Non. Je ne vais pas me distancier en relevant les quelques rares coquilles
décelées, un choix de composition curieux (mais n’entachant pas la lisibilité),
histoire d’accorder plus de poids à mes appréciations positives.
L’opportunité de sortir un tel ouvrage me semblerait plus
que faiblarde s’il s’agissait de revenir sur Pascal et quelques autres auteur·e·s
dont les textes sont présumés connus d’un encore assez large public. La cause
est entendue : un, des dieux sont des conceptions irraisonnables, improbables
au sens vieilli… Même si une autre planète peuplée d’êtres pensants — autant
que la plupart des mammifères de celle-ci, entre autres espèces — entrait en
communication, elle ne vaudrait pas davantage argument que le fait qu’un dieu
monothéiste ait omis de signaler l’existence d’inuits ou d’aborigènes à ses
prophètes ayant prétendu avoir conversé avec leur « Lui » ou d’autres.

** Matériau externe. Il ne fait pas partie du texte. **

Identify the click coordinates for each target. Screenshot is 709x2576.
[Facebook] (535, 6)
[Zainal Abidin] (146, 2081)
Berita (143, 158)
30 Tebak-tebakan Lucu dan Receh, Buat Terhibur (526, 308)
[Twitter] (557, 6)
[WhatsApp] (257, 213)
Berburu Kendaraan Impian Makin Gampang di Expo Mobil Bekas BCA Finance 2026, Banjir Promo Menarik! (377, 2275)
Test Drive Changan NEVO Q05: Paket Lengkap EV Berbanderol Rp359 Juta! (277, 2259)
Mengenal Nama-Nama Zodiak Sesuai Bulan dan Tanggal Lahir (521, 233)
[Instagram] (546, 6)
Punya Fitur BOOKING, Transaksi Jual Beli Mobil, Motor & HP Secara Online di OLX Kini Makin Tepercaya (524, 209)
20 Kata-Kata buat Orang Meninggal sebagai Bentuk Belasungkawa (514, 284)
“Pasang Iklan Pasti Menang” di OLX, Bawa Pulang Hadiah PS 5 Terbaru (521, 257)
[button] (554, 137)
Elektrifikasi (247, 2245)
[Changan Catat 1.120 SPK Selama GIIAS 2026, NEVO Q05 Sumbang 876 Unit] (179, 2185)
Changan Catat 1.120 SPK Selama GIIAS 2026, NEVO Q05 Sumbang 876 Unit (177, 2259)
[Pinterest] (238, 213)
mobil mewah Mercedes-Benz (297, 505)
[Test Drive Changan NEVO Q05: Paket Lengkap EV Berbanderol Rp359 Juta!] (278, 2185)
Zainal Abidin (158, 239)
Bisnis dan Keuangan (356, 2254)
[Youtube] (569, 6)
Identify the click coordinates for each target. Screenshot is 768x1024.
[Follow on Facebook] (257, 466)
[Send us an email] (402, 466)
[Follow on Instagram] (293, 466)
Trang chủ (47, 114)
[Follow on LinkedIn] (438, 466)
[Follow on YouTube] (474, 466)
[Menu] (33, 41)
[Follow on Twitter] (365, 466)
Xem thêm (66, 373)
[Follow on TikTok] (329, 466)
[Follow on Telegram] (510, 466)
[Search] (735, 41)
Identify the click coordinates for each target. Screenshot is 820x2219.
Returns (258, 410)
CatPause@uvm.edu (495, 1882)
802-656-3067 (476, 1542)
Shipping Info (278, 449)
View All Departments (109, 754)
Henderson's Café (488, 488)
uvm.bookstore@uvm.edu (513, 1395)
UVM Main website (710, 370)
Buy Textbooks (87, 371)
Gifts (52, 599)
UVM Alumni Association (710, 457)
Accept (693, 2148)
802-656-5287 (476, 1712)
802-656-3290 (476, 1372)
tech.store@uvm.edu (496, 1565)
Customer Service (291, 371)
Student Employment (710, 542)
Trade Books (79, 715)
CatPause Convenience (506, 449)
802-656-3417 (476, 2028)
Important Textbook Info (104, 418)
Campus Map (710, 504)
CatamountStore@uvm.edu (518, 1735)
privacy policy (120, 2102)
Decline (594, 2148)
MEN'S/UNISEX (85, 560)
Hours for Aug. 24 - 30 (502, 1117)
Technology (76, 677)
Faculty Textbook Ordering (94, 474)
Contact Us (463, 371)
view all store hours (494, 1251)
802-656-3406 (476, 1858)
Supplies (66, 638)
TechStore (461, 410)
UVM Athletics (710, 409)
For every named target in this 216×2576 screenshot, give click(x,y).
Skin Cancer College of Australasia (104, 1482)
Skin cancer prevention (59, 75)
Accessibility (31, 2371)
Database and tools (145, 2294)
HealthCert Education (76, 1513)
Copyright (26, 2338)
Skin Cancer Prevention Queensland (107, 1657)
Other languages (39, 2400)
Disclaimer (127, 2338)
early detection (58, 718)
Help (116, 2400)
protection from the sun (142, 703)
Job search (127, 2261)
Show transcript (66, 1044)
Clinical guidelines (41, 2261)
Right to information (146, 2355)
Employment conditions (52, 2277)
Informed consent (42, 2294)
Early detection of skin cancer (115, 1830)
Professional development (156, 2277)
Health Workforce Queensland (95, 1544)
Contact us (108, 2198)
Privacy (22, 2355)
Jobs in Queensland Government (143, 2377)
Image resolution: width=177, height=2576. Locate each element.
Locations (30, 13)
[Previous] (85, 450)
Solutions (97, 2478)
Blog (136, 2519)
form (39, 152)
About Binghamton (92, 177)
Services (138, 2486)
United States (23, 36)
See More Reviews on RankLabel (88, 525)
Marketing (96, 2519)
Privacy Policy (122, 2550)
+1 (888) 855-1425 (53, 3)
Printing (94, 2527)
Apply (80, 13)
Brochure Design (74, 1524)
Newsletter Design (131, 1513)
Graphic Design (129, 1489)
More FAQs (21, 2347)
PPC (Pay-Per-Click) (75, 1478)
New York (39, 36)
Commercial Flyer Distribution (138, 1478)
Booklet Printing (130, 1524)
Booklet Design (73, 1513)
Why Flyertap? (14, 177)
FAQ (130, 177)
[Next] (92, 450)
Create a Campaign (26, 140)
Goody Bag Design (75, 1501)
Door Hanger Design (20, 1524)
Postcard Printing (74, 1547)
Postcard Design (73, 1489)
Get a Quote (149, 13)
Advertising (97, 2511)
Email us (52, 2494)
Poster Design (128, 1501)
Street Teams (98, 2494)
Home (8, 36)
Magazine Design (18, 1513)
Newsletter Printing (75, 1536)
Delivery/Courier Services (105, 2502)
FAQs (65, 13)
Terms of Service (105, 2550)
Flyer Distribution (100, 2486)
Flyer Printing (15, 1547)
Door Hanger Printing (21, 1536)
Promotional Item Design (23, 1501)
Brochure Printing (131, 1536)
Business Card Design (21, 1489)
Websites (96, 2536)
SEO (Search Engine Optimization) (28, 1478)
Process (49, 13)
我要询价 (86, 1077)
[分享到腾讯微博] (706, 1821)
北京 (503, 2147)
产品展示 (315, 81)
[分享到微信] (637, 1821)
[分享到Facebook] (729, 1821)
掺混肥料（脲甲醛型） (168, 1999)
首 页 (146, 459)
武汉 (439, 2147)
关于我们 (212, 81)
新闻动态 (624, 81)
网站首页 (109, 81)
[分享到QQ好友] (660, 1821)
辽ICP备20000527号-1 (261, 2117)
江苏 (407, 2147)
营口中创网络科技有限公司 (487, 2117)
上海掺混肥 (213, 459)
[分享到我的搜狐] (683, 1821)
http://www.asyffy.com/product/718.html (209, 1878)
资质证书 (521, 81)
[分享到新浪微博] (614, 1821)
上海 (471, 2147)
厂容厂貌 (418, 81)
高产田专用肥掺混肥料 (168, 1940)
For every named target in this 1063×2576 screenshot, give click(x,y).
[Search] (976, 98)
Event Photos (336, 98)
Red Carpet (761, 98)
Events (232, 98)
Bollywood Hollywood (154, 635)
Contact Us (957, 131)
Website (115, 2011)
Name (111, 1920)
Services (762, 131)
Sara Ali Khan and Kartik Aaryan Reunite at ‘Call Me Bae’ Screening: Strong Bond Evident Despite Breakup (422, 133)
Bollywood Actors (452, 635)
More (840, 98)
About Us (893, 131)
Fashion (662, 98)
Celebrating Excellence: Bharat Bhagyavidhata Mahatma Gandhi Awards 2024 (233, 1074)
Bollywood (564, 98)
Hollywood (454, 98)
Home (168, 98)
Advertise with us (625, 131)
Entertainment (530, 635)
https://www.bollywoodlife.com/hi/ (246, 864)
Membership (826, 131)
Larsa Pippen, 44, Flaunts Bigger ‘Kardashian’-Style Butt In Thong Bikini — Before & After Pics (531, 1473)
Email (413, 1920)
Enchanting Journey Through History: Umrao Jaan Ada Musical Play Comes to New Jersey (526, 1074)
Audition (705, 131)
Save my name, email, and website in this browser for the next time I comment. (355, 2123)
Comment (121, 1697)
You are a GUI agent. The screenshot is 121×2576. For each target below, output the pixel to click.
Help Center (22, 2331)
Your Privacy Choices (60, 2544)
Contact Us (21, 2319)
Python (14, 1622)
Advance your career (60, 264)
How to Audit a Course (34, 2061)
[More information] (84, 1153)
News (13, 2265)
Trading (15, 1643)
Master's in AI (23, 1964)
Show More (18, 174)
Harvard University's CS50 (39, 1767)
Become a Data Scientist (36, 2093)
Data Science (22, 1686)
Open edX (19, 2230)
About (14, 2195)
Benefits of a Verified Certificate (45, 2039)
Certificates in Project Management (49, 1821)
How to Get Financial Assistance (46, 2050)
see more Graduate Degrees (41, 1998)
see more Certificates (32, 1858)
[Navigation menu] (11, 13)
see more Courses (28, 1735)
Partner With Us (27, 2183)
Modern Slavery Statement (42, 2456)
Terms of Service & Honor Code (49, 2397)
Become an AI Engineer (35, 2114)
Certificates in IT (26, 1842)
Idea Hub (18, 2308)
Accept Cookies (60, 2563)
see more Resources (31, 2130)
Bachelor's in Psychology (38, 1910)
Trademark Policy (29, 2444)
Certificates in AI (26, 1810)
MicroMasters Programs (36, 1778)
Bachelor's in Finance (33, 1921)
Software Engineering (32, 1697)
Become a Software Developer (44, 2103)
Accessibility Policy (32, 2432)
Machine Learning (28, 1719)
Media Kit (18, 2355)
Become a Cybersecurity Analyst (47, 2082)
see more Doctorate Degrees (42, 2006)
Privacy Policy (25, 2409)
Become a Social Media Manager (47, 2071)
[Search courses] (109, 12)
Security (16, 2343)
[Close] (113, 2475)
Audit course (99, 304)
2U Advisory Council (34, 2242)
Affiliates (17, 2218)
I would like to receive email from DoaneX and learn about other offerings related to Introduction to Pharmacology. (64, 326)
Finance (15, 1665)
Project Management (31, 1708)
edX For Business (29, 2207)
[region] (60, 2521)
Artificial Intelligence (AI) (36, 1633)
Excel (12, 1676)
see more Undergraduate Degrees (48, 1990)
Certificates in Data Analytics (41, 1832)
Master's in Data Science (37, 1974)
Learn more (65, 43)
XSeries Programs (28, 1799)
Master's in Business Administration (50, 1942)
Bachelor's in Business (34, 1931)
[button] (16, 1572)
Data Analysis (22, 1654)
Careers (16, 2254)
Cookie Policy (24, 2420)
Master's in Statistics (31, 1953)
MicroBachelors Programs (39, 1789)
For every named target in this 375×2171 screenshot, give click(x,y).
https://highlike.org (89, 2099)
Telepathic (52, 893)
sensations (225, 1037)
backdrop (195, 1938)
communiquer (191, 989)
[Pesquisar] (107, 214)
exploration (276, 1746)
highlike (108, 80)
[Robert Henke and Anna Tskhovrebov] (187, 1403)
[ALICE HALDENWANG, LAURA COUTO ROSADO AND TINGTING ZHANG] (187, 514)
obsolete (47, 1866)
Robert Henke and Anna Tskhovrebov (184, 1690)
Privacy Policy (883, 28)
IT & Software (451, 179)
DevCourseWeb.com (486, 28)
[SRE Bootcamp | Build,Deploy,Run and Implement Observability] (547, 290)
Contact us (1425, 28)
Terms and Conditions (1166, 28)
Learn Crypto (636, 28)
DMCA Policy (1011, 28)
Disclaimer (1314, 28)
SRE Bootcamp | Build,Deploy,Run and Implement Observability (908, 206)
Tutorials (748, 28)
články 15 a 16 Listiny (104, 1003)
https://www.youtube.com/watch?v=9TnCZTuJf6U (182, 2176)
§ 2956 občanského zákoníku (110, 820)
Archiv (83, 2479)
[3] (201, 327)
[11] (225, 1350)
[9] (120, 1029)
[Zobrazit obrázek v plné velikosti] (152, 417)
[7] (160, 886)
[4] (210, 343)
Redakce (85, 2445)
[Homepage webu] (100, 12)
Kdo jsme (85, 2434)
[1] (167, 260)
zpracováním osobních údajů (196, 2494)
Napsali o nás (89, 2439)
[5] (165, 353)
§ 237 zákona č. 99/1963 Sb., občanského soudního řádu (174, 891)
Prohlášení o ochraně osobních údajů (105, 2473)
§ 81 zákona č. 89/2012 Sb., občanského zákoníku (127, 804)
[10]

J’imagine que Leduc en convient, nous avons des choses plus
importantes à discuter, et pas plus que dans la préface d’Olivier Onic que dans
le texte de Leduc, la question n’est vraiment abordée. À quoi bon ? Leduc, libre
penseur, ne se livre pas à une profession de foi, ne prêche pas du tout (bon,
incidemment, furtivement, fort peu).
Ludwig Wittgenstein — et maints autres, en variantes
diverses — considéra (vers les années 1920, alors devenu chrétien convaincu ?)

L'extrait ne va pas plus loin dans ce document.